Milenianews.com, Mata Akademisi– Orang-orang yang gemar memakmurkan masjid adalah orang-orang yang istimewa. Lalu, apa maksud memakmurkan masjid? Dan siapa yang termasuk orang-orang yang memakmurkan masjid?
Tentang kriteria orang yang memakmurkan masjid disebutkan dengan sangat jelas di dalam al-Qur’an, “Sesungguhnya yang memakmurkan masjid-masjid Allah hanyalah orang-orang yang beriman kepada Allah dan hari kemudian serta tetap mendirikan shalat, menunaikan zakat dan tidak takut selain kepada Allah, maka mereka orang-orang yang diharapkan termasuk orang-orang yang mendapat petunjuk.” (QS. al-Taubah/9: 18).
Di dalam kitab Tanqihul Qaul, Syaikh Nawawi menggali beragam arti memakmurkan masjid. Pertama, memakmurkan masjid adalah membiasakan diri ke masjid. Pengertian ini pararel dengan sabda Nabi, “Apabila kamu melihat seseorang membiasakan diri ke masjid, maka saksikanlah bahwa dia orang beriman.” Hadits ini selain dikutip Syaikh Nawawi dalam Tafsir Munir, dikutip juga oleh Syaikh Utsman dalam Durratun Nashihin.

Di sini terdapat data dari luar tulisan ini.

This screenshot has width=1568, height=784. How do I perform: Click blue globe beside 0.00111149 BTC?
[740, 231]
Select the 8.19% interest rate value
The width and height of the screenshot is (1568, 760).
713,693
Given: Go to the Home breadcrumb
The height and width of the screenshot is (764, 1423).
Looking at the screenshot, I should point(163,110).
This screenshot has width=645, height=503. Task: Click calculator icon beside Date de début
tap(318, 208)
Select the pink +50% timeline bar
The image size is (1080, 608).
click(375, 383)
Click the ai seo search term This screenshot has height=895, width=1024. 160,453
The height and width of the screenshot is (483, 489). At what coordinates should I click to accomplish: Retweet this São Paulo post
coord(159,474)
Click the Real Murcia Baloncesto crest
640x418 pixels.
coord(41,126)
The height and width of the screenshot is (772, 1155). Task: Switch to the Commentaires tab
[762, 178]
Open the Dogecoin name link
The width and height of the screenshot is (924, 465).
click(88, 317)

Sabda Nabi di atas pararel juga dengan kriteria orang yang memakmurkan masjid yang pertama, yakni orang yang beriman kepada Allah. Dalam Tafsir Munir, Syaikh Nawawi menjelaskan soal ini. Menurutnya, masjid adalah tempat untuk menyembah Allah. Orang yang tidak beriman kepada Allah tidak akan membangun masjid dan tidak akan menyembah Allah di dalamnya. “Sungguh masjid yang didirikan atas dasar takwa sejak hari pertama adalah lebih patut kamu shalat di dalamnya.” (QS. al-Taubah/9: 108).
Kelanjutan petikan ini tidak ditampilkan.